● Task: Copy out the rows unchanged, from the row that contains "SIGN UP HERE (38, 2249)" up to and including the row that contains "Terms & Conditions (70, 2556)", and give nothing else.

● Records provided:
※
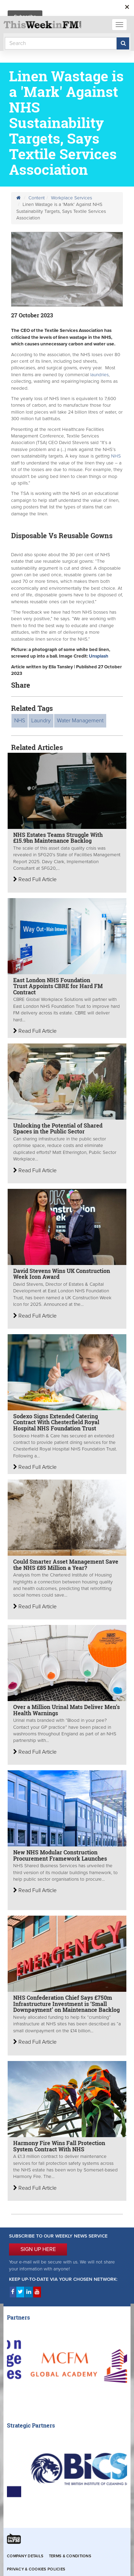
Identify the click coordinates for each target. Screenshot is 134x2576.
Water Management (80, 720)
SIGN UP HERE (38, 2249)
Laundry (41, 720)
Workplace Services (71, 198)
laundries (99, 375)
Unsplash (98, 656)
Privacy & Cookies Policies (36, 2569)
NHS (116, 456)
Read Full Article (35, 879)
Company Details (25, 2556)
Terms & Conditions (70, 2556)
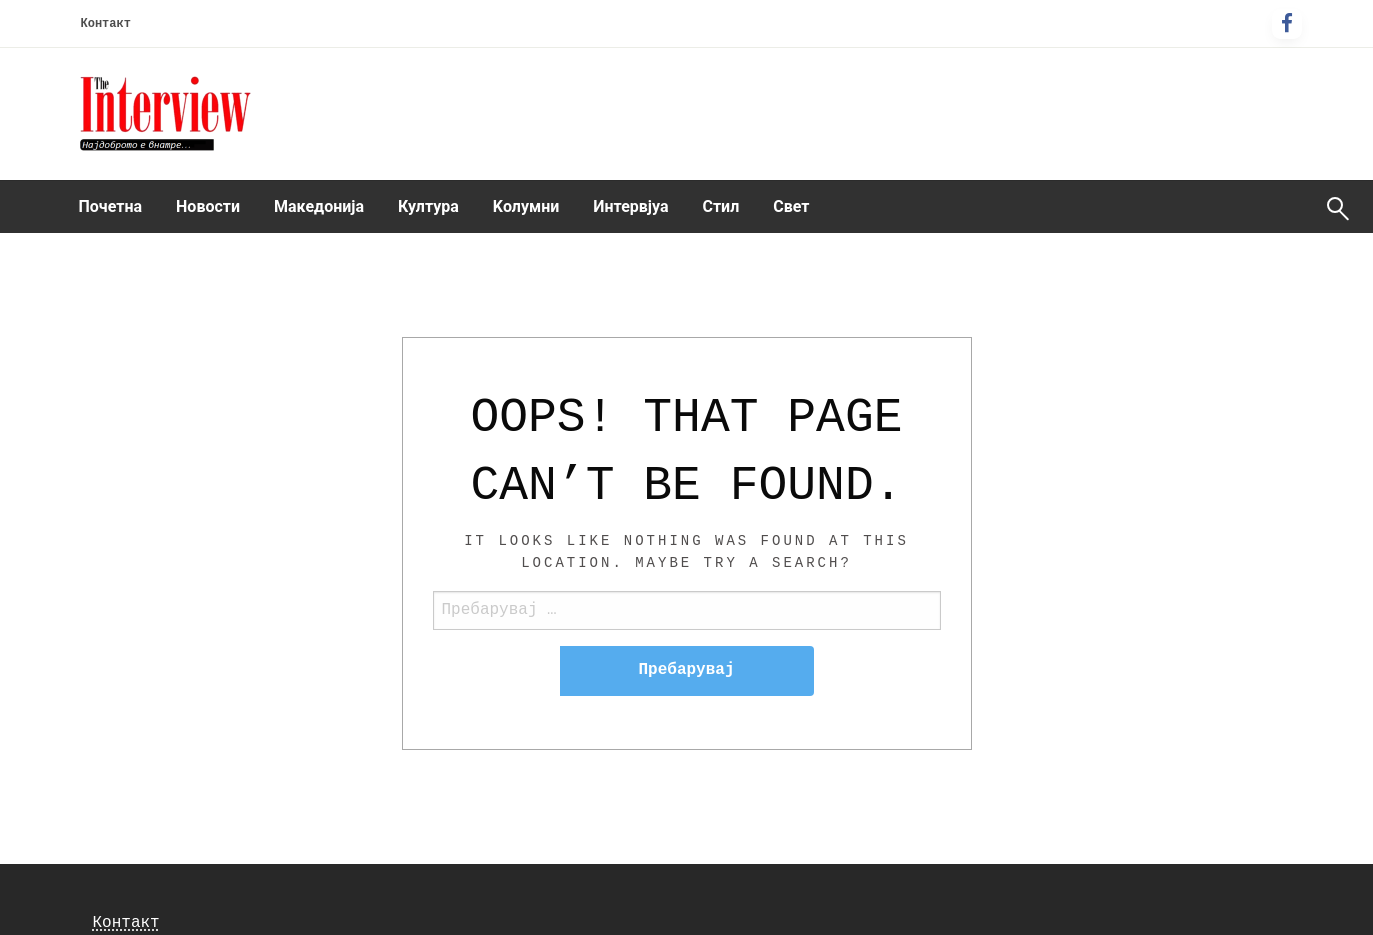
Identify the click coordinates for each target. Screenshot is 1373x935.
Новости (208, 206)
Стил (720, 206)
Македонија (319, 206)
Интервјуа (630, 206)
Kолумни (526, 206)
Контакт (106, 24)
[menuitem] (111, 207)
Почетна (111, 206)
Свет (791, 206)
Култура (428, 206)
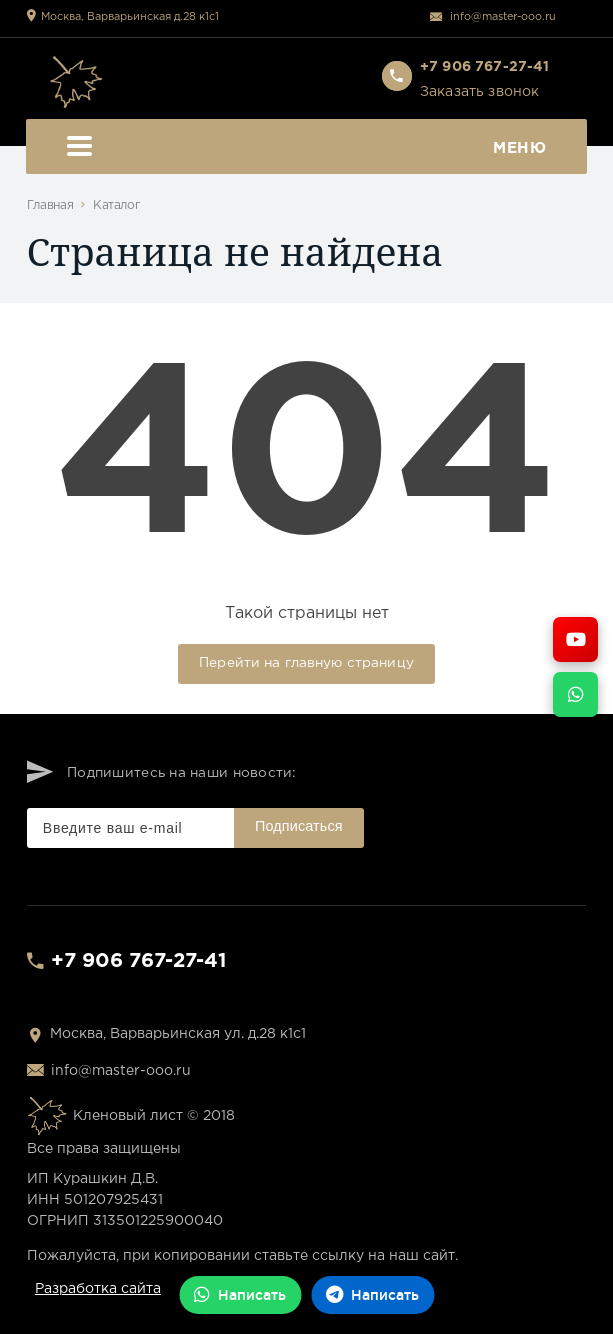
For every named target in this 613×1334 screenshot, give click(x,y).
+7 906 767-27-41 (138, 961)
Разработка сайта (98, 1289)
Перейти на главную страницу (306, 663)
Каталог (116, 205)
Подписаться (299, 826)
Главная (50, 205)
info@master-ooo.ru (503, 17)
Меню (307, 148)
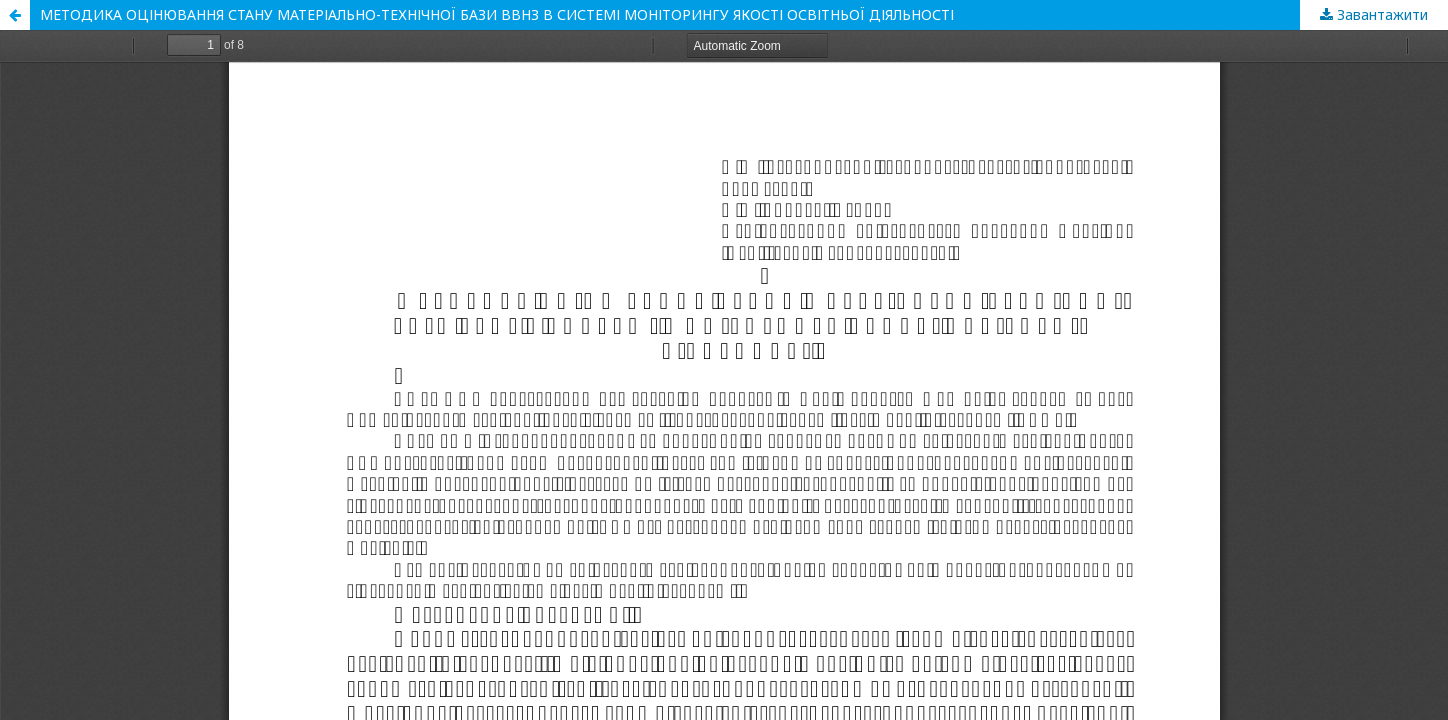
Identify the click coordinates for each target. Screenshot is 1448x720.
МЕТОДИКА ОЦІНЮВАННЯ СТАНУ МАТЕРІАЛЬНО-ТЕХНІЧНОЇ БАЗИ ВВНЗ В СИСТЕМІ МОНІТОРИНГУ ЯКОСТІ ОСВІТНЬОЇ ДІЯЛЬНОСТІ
※
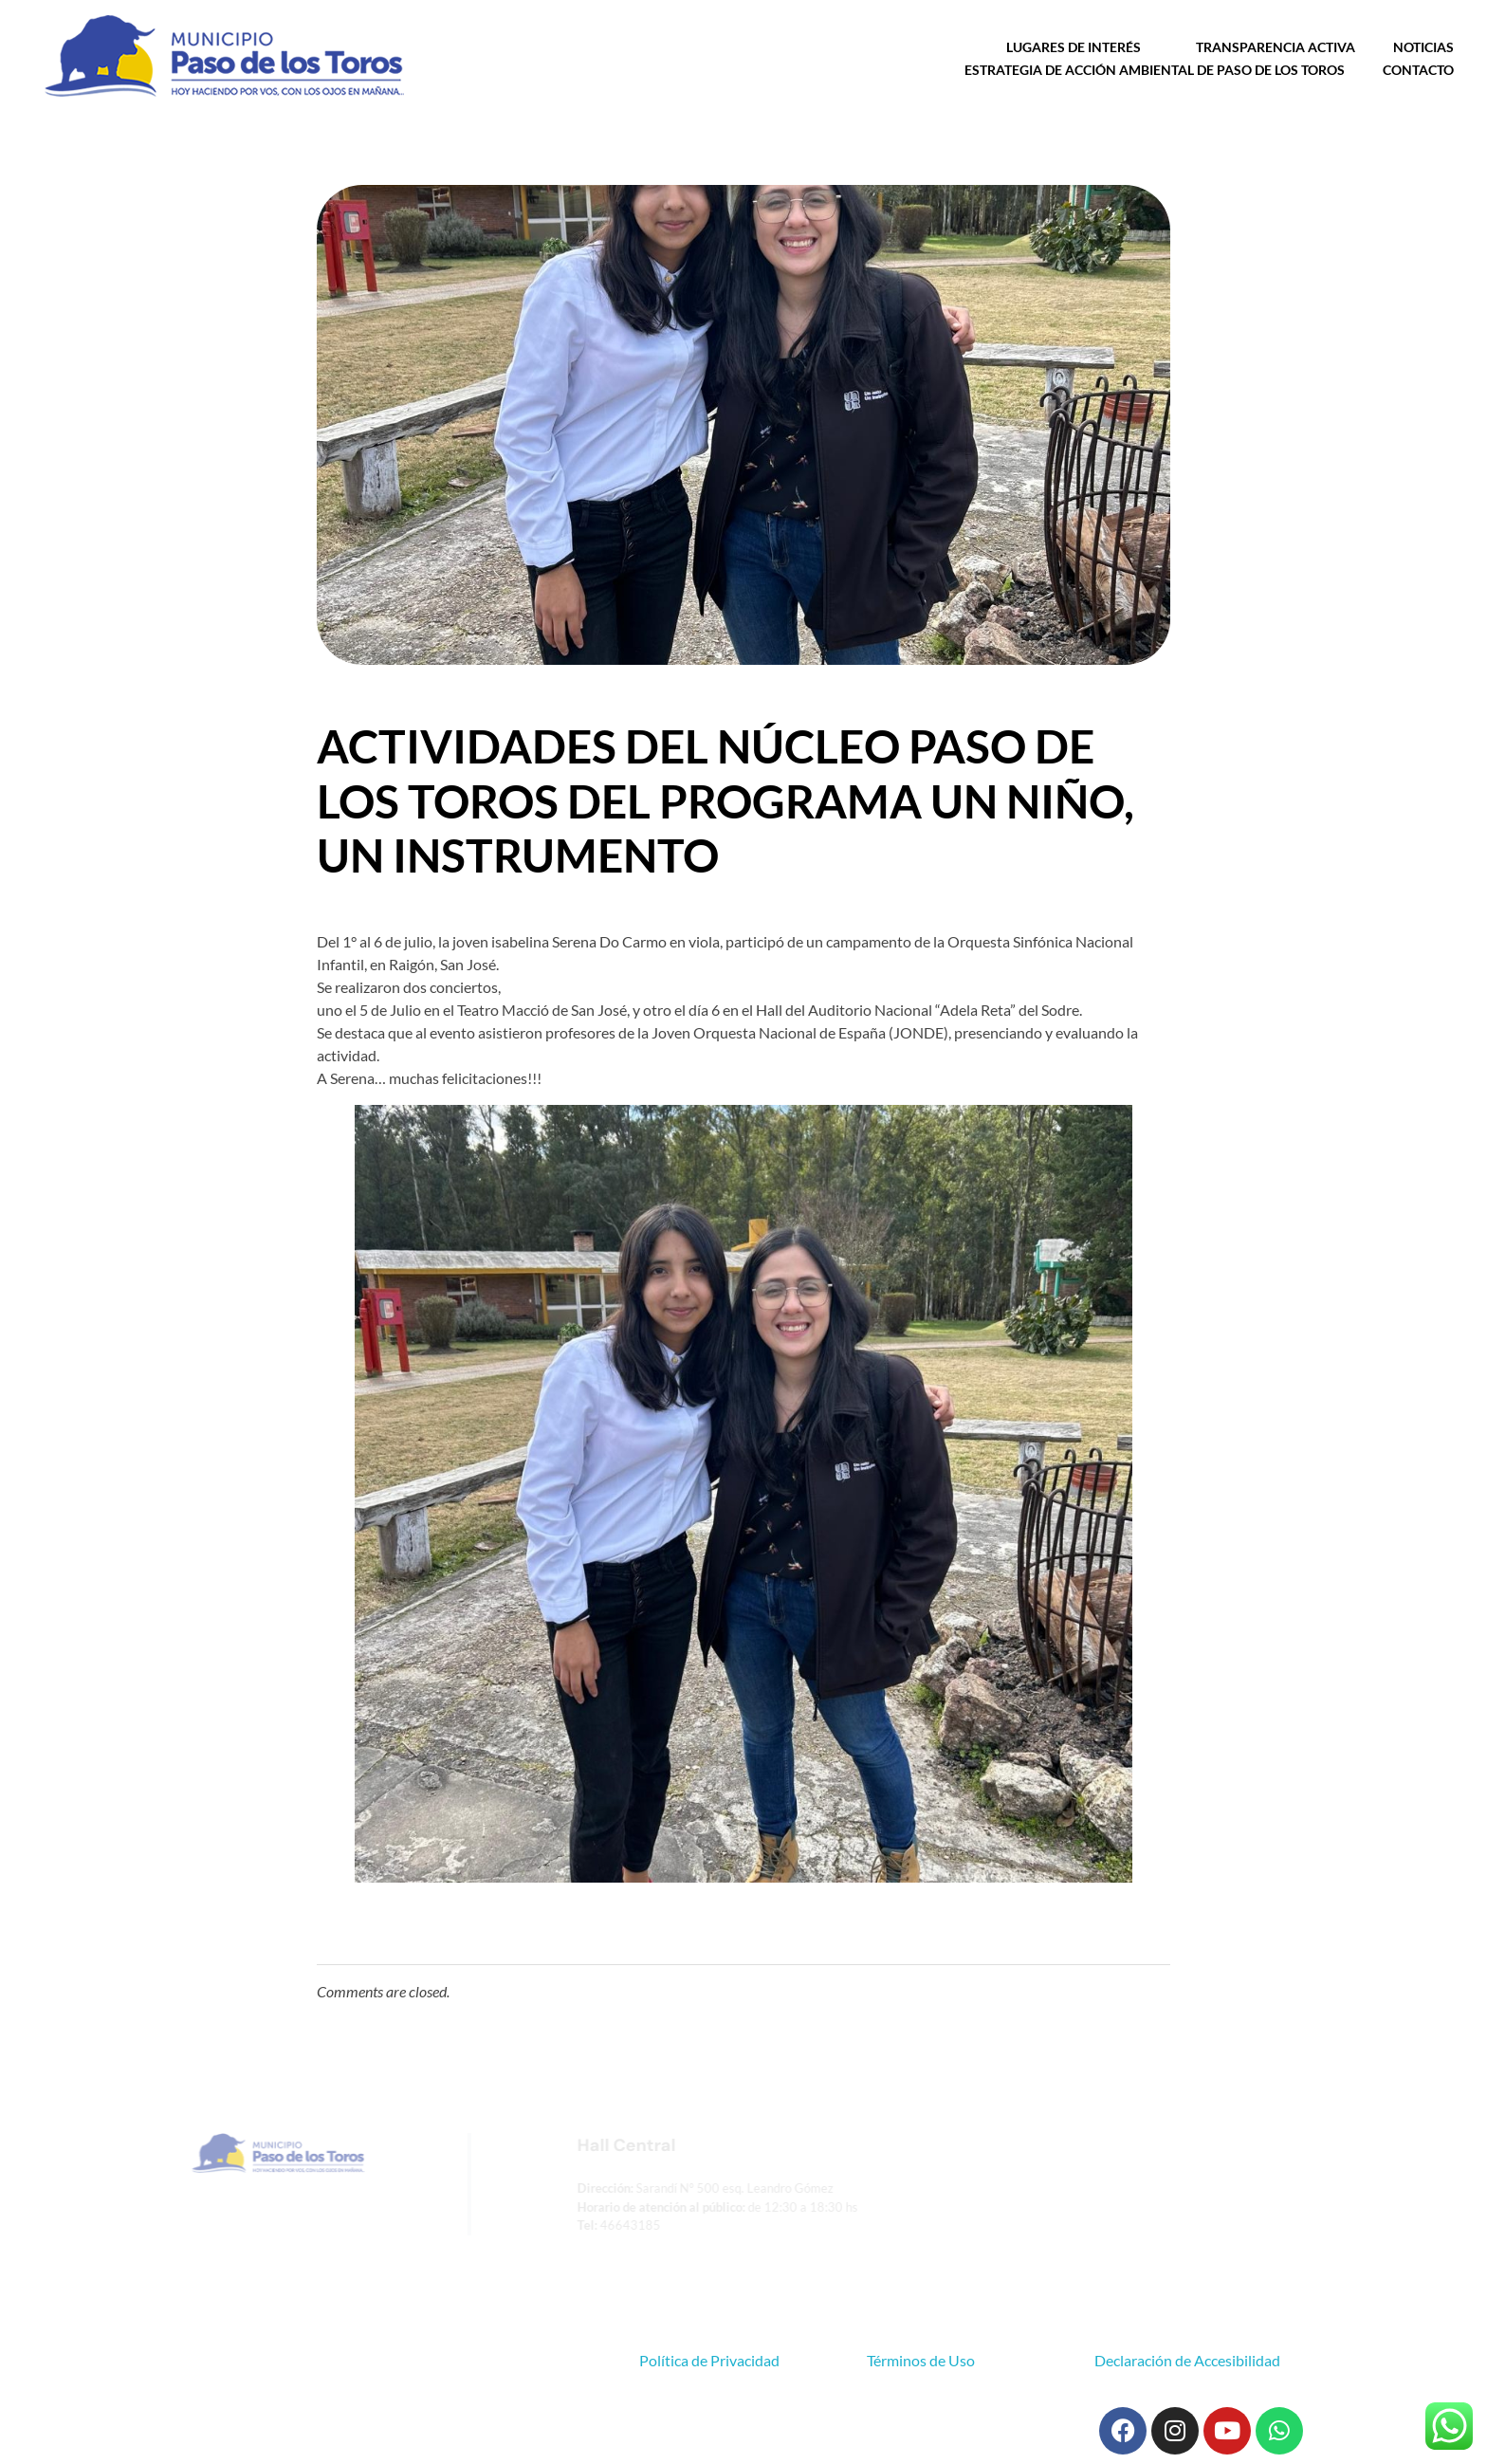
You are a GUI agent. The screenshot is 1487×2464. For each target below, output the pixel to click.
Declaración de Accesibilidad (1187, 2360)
※
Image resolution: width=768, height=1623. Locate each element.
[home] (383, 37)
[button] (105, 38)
※
● Output:
SIGN UP HERE (38, 2249)
Laundry (41, 720)
Workplace Services (71, 198)
laundries (99, 375)
Unsplash (98, 656)
Privacy & Cookies Policies (36, 2569)
NHS (116, 456)
Read Full Article (35, 879)
Company Details (25, 2556)
Terms & Conditions (70, 2556)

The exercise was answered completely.